Separations Act Not Superseded By Guaranteed Energy Savings Act

In a recent, unreported opinion, the Commonwealth Court held that the Separations Act is not superseded by the Guaranteed Energy Savings Act (GESA), 62 Pa.C.S. §§ 3751-3758, which allows a public entity to award a single contract to implement an “energy conservation measure.”

In May 2017, James P. Wescott, the owner of Wescott Electric Company, filed a taxpayer lawsuit to enjoin the Delaware County Intermediate Unit (IU) from awarding a single $38 million contract for the construction of two new additions to an existing structure, the removal of a boiler system, and installation of a new centralized HVAC system to serve all three connected structures. Wescott challenged the award based on the IU’s failure to follow the Separations Act which requires separate bids for plumbing, HVAC, and electrical work. The IU argued that GESA specifically permitted the award of a single contract because the project, which included replacement of an existing boiler and installation of a new centralized HVAC system, qualified as an “energy conservation measure” under 62 Pa.C.S. § 3752. The trial court agreed with the IU and denied the injunction, ruling that a guaranteed energy savings contract did not have to comply with the Separations Act.

On appeal, the Commonwealth rejected the trial court’s reasoning as follows:

… we are not persuaded that the Separations Act and GESA are in conflict. Instead, we believe that a compelling argument can be made that these statutes can function together such that effect could be given to both, thereby obviating the need for any statutory construction analysis. The Separations Act generally requires separate bidding and award of contracts to the lowest responsible bidder for any construction or alteration of a public building that exceeds $4,000.00. GESA’s application is very narrow and limited to specific situations involving energy, water, or wastewater projects which would result in a cost savings that would effectively pay for the projects themselves. The fact that a project may include an element of energy, water, or wastewater savings does not make the entire project subject to GESA. Indeed, in this case, the IU could have bid out the construction of the additions separately in accordance with the Separations Act and limited the GESA project to demolition of the existing boiler system and replacement with a centralized HVAC system.

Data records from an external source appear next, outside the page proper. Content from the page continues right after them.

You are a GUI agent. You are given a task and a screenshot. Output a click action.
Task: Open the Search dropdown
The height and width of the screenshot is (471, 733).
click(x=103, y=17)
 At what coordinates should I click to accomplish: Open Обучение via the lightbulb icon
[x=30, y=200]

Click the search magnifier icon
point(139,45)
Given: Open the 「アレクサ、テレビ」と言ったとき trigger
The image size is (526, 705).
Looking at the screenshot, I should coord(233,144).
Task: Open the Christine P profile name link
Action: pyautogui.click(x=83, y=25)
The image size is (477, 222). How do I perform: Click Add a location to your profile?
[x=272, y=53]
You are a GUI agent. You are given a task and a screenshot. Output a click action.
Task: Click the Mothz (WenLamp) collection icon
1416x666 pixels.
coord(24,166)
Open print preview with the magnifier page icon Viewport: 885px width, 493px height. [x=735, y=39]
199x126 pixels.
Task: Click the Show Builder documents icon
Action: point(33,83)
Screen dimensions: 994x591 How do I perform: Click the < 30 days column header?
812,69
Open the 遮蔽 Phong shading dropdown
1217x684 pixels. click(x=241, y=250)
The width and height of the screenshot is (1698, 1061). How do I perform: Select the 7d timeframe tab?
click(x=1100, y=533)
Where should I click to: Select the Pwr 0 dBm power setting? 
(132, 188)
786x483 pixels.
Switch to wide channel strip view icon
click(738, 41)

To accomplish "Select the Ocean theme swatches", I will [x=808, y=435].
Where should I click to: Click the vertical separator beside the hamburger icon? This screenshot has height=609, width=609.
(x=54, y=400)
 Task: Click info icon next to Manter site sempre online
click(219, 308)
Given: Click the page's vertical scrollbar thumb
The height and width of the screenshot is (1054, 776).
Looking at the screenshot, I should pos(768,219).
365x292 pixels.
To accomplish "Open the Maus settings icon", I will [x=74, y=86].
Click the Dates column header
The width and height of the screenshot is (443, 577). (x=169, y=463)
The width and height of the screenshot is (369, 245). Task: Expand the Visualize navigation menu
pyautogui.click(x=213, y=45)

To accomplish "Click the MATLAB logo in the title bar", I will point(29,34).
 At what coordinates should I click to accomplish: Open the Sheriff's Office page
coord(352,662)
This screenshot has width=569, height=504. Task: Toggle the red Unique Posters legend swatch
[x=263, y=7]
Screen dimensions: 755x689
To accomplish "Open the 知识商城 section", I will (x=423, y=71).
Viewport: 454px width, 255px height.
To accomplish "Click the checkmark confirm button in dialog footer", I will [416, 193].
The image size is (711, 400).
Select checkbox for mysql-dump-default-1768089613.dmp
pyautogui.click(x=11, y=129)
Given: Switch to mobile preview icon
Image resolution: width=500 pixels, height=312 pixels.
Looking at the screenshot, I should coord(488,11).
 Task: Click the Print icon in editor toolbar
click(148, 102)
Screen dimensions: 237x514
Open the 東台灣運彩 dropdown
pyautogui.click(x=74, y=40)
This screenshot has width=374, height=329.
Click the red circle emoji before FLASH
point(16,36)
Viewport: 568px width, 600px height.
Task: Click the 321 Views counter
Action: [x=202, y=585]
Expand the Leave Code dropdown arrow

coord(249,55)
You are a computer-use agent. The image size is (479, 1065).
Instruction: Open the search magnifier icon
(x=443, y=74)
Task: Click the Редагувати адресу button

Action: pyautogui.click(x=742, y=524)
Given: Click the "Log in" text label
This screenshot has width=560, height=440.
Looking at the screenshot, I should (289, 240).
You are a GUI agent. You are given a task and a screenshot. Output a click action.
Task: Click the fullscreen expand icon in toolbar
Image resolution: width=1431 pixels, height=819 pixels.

Even though the Commonwealth Court disagreed with the trial court, it upheld the injunction on grounds that the taxpayer had failed to establish that greater injury would occur from refusing to grant the injunction and that the public interest would not be harmed if an injunction were to be granted.

The upshot from this ruling is that greater scrutiny will be applied to the use of GESA by a public owner to avoid the Separations Act. The full Commonwealth Court opinion can be found here.

If you need assistance with a Separations Act question, feel free to call or email me.  I’ll be happy to assist in anyway possible.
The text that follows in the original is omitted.